Written problem 1: According to the passage on Yolo object detection, how many distinct model combinations were evaluated in the experiment?
Written problem 2: Write the next part of the passage on Yolo object detection, picking up after its final sentence.

===== Document segment

Yolo V4 is the most recent version of the Yolo series algorithm, which was released by [36] in 2020. The Yolo V4 structure is composed of three parts: (1) the backbone (CSPDarknet53 [37]), (2) the neck (SPP [38] and PAN [39]), and (3) the head (Yolo V3) [40]. Yolo V4 makes use of a Mish [41] activation function in the backbone of the program. Wang and colleagues [42] redesigned the Yolo V4 to obtain the Yolo V4-tiny in order to achieve the optimal speed/accuracy tradeoff. A cross-stage partial network (CSPNet) was constructed in order to attribute the problem to the presence of duplicate gradient information within the context of network optimization. Using network optimization, it is possible to reduce the complexity of the optimization while preserving accuracy [43,44]. The Focus module, the CBL module, the CSP module, the SPP module, the Concat module, and the Upsample module are the major components of the Yolo V5 network. Furthermore, there are four different network models available with Yolo V5, which are Yolo V5S, Yolo V5M, Yolo V5L, and Yolo V5X. CSP and SPP were used in conjunction with Densenet, Resnet 50, and Yolo algorithms in our research. In total, we evaluated nine distinct model combinations through the experiment.

2.3. Cross-Stage Partial (CSP) Network and Spatial Pyramid Pooling (SPP)

Yolo V4, an object detection system based on CSP [42], was offered as a new approach to object detection. We present a network scaling strategy that alters not only the depth, width, and resolution of the network, but also the network’s structure, resulting in the construction of Scaled-Yolo V4 in this research. Yolo V4 is a real-time object detection system that runs on a general-purpose GPU. Wang et.al [42] redesigned Yolo V4 to obtain Yolo V4-CSP for the best speed/accuracy tradeoff. CSP is the Yolo-V4 backbone network used to improve the learning capacities of CNN while simultaneously reducing the computing bottleneck and memory cost. It is also lightweight, allowing it to be deployed anywhere [45,46]. CSP blocks were applied in this paper to the DarkNet53 network, and a CSP model with Densenet, Resnet, and Yolo was constructed.

SPP [38] has multiple advantages. Firstly, SPP is able to provide an adequate fixed-length output independent of the input dimensions [47,48]. Additionally, SPP makes use of multilevel spatial bins, whereas sliding window pooling only makes use of a single window size, in contrast to SPP’s usage of several window sizes [49]. For the purposes of this experiment, an SPP block layer was added to the configuration files for Densenet, Resnet 50, Yolo V4, and Yolo V5. Using the same SPP block layers in the configuration file, we could also create spatial models using them. The spatial model takes advantage of downsampling in convolutional layers to get the required properties in the max-pooling layers, which are subsequently used to construct the model. Three different sizes of the max pool were applied for each image using [route]. Different layers (−2, −4, −1, −3, −5, and −6) in $con{v}_5$ were used in each [route]. Figure 1 illustrates the SPP architecture.

==========
===== Data provided

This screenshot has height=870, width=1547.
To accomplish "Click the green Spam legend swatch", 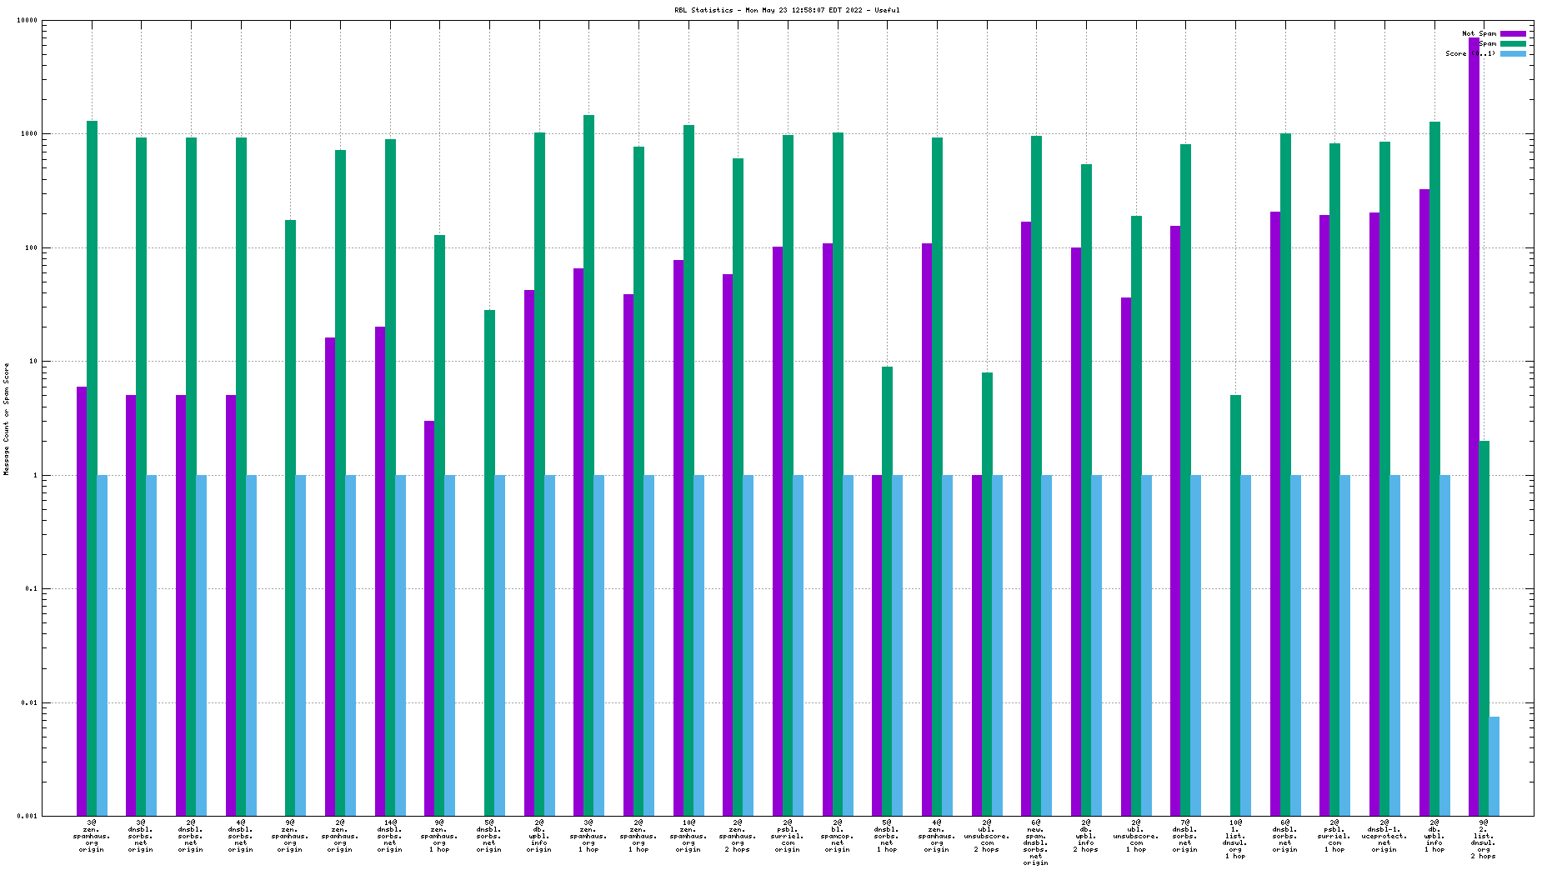I will tap(1513, 44).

==========

Answer 1: Nine.

Answer 2:
In our work, we also experimented with the latest version of Yolo V5, which is significantly different from the previous version. PyTorch is utilized in place of Darknet. This typically features the use of CSPDarknet53 as a backbone for its operations. When used in big backbones, it solves the problem of repeated gradient information and integrates gradient change into the feature map, which increases inference speed while simultaneously increasing accuracy and shrinking the model size by minimizing the number of parameters used. It makes use of the path aggregation network (PANet) as a bottleneck to increase the flow of information. Our experiment cloned the repo and install requirements.txt form github (https://github.com/ultralytics/yolov5) (accessed on 13 January 2022) in a Python ≥3.7.0 environment, including PyTorch ≥1.7. Some of the libraries based on the requirement files included matplotlib ≥3.2.2, numpy ≥1.18.5, opencv-python ≥4.1.1, Pillow ≥7.1.2, PyYAML ≥5.3.1, requests ≥2.23.0, scipy ≥1.4.1, torch ≥1.7.0, and torchvision ≥0.8.1.

Comparing the Yolo V5 algorithm to the Yolo V1 algorithm, the Yolo V5 approach is an improvement because it does not necessitate the usage of the entire connection layers that are required by the Yolo V1 algorithm. The depth feature of the target image is extracted using Darknet-19, which is built in C++. On the basis of this information, anchor coordinates are inserted in order to anticipate the region of interest [50].

3. Methodology

Our proposed approach and experimental setup are discussed in greater detail in this section. Figure 2 describes the system architecture of Yolo V4 CSP SPP. In order to create a bounding box for all hand objects, the BBox mark tool [51] was implemented. An image may have numerous marks on it because each category is labeled separately in the program. Only one detector model was utilized for detection, and each label matched to a single training model in the initial part of the experiment.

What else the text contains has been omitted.